[Stored records]
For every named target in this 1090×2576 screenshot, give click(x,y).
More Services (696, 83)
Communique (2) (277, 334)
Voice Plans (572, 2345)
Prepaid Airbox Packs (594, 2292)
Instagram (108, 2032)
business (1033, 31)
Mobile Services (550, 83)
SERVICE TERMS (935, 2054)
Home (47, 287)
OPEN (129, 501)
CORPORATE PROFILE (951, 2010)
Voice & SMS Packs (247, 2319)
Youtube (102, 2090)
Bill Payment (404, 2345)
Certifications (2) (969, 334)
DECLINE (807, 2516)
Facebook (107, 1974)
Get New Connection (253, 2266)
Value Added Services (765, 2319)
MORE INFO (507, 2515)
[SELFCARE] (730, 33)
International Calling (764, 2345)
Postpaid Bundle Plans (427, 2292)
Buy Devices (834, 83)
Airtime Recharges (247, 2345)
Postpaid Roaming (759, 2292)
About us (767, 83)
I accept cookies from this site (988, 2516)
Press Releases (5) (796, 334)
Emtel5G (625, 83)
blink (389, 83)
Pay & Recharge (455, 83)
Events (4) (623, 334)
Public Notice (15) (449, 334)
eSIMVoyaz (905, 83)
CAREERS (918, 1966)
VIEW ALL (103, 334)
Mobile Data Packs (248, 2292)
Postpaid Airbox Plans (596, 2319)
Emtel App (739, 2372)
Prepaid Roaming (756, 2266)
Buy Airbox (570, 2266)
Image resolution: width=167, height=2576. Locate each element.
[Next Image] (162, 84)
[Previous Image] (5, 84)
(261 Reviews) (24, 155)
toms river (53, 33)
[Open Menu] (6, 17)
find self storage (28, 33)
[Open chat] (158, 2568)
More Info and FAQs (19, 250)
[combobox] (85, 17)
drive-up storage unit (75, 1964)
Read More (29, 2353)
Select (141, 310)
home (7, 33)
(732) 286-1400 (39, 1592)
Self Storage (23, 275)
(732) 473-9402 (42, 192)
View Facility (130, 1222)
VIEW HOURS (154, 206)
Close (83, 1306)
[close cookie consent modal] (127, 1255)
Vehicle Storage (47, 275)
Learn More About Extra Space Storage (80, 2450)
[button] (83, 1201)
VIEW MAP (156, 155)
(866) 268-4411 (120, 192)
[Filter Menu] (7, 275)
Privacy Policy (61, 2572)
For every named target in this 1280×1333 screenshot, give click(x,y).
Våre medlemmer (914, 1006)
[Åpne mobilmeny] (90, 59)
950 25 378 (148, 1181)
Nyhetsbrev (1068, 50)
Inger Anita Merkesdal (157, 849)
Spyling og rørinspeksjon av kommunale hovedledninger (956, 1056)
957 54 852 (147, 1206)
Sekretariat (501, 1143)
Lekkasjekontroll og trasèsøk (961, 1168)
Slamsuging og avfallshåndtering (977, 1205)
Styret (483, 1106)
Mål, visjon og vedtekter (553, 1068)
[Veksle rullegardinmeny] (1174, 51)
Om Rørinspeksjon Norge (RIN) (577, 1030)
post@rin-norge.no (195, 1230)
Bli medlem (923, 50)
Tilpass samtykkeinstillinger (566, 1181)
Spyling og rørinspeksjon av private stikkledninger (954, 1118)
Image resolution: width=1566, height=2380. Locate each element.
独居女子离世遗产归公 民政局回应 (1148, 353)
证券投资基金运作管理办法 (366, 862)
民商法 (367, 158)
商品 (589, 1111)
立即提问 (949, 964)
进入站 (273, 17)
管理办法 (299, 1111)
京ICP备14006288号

-- INSTRUCTIONS FOR THE TASK --
Find each line in the records above that contains "give", and copy it.

-- RESPONSE --
For every named target in this 1090×2576 screenshot, give click(x,y).
For every named target in this 1280×1333 screenshot, give click(x,y).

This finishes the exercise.